O FORDISMO PÓS-DELEUZIANO
- Vicente Cevolo
- 1 de jan. de 2015
- 3 min de leitura

O crescimento sem fim é sintoma de fratura. Sem sombra de dúvidas, trata-se da ansiedade mais eficaz para atingir-se a catástrofe. Sou a favor da redução drástica do financiamento público direto à reflexão teórica porque creio ser a única solução para frear o produtivismo literário, filosófico e humanístico em voga. Precisamos de um trauma que nos desvie do regime idiota das metas. Uma vez mais falta-nos, na universidade pública, a mentalidade bélica, capaz de descarrilhar o vagão.
Reconheçamos. O pensamento da différence, a analítica do événement, envelheceu. Tudo envelhece. E, como todo ansião que habita o pôr do sol, o pensamento da diferença representa um desequilibrado acúmulo de compensações e frustrações. Seguramente foi vitorioso na forma açucarada dos experimentos estéticos e malabarismos intuitivos. Aprendemos a retirar a morte das sombras do impressionismo, para enxergá-la na visibilidade do dia, nos amarelados campos de trigo de Van Gogh, na sua vivacidade enlouquecida. Até que enfim encharcamos o niilismo com sangue humano. Aprendemos a dar voz às particularidades inconfessáveis dos amantes, àquelas sujeiras debaixo das unhas, tão apreciadas por Foucault e pela juventude de sua época. Foi uma embriaguês incrível. O vinho dionisíaco elevou-nos à alcova dos deuses, para lá descobrirmos o seu escoderijo mais secreto, suas passionalidades e práticas orgiásticas até então proibidas. O olimpo finalmente tinha cheiro de terra.

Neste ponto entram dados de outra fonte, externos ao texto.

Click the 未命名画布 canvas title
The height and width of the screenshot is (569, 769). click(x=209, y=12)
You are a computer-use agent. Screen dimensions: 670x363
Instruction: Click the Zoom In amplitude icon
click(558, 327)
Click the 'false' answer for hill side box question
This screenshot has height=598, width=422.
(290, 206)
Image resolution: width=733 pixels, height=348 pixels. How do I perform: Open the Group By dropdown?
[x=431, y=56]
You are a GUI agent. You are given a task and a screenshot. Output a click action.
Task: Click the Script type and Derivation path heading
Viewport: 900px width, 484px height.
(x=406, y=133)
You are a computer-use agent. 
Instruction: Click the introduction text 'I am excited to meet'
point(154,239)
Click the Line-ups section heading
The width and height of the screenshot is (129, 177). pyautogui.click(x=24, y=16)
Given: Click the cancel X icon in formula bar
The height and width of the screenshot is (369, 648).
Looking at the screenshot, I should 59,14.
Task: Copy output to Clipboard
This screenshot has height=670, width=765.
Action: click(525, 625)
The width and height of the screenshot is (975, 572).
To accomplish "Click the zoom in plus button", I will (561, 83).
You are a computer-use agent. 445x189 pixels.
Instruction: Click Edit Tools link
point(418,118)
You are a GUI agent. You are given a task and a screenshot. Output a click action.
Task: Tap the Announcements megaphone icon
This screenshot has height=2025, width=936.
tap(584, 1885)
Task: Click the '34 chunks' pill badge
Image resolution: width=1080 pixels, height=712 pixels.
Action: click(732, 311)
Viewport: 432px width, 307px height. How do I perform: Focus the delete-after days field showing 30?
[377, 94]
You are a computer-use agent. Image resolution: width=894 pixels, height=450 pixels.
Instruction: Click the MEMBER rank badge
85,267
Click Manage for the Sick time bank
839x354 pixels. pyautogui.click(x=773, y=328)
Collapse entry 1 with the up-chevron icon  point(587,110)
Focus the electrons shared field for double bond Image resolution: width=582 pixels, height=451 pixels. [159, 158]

Infelizmente, no dia seguinte, o grau etílico evaporou-se. Depois da bebeira, a segunda-feira de manhã lançou-nos novamente na crueza da vida pragmática, na ficcionalidade de nossas instituições. Implacável, a ressaca mostrou a outra face do pensamento enaltecedor da différence. No espelho, revelou-nos a farsa de sua proposta de revolução qualitativa. O pluralismo de 1968, sua metodologia que dá liberdade a todos e a qualquer um, que dissolve a identidade metafísica, que confere dignidade primeira à contingência excluída, surpreendeu-nos com seu contrário, exatamente no meio que o substanciou. Eles apostaram alto, nós pagamos um preço ainda maior. O tiro saiu pela culatra. O enaltecimento da singularidade levou ao crescimento descontrolado da quantidade, independentemente do que ela é. Não há potência significativa, o valor está nos predicados móveis e relacionais. Ficamos alérgicos ao hierárquico, tudo tem seu valor.
Na produção acadêmica, à contra luz do expectado, não conseguimos alcançar a variabilidade de pensamento fomentada. Com nossos experimentos de pensamento, conseguimos implodir, paradoxalmente, a própria originalidade. Como? Reproduzindo, na combalida escala de proporção fordista, simplesmente o ‘mesmo’ criticado.
O que é a vida, não? Apostamos nossas fichas na finitude, igualamos horizontalmente o que é descaradamente vertical. Confundimos os sexos. Pela primeira vez na história, levamos em consideração a fragilidade como categoria ontológica. Jamais me esquecerei de uma frase de Deleuze, pronunciada com sorriso malicioso na TV (L'Abécédaire de Gilles Deleuze, 1988-1989), que sumaria tudo isto. Confessa: “Agora sim vejo gente de verdade!”. Frase maravilhosamente antiidealística, indubitavelmente herética.
Entretanto, apesar da frase estimulante e da vontade que ela porta em si, não chegamos as tais "deformações sem modelo", que era o mais essencial da história. À revelia de Platão, criamos apenas uma poderosa maquinaria, platônica, de fotocópias imperfeitas de meia dúzia de doutrinas. Afinal, não é exatamente isto o que temos no cardápio de hoje? Materiais para financiamento ao invés de textos reflexivos de bons cérebros financiados? Uma produção serial infinita de catálogos, preenhes de notas de rodapé, para gavetas empoeiradas? Todos podem fazer uma tese, basta seguir o metiê. No universo do papel e da pena, hoje em dia não assistimos ao espetáculo da revolução qualitativa, capaz de metamorfosear nossos sonhos, de envergar o lombar do conceito, de fazer pulular o ordenamento social. Contemplamos apenas a catástrofe quantitativa, produtora de uma cascata de idiossincrasias (sem leitor). Quem diria que o empedernido Ford renasceria das enrabadas de Deleuze, que Taylor sairia, intacto, das violentas marteladas de Nietzsche. Que miséria, meu Deus, que fortuna miserável. Tantas genealogias, arqueologias, perspectivismos, complexos, formas de não integração, para culminar apenas nesse pacato onanismo.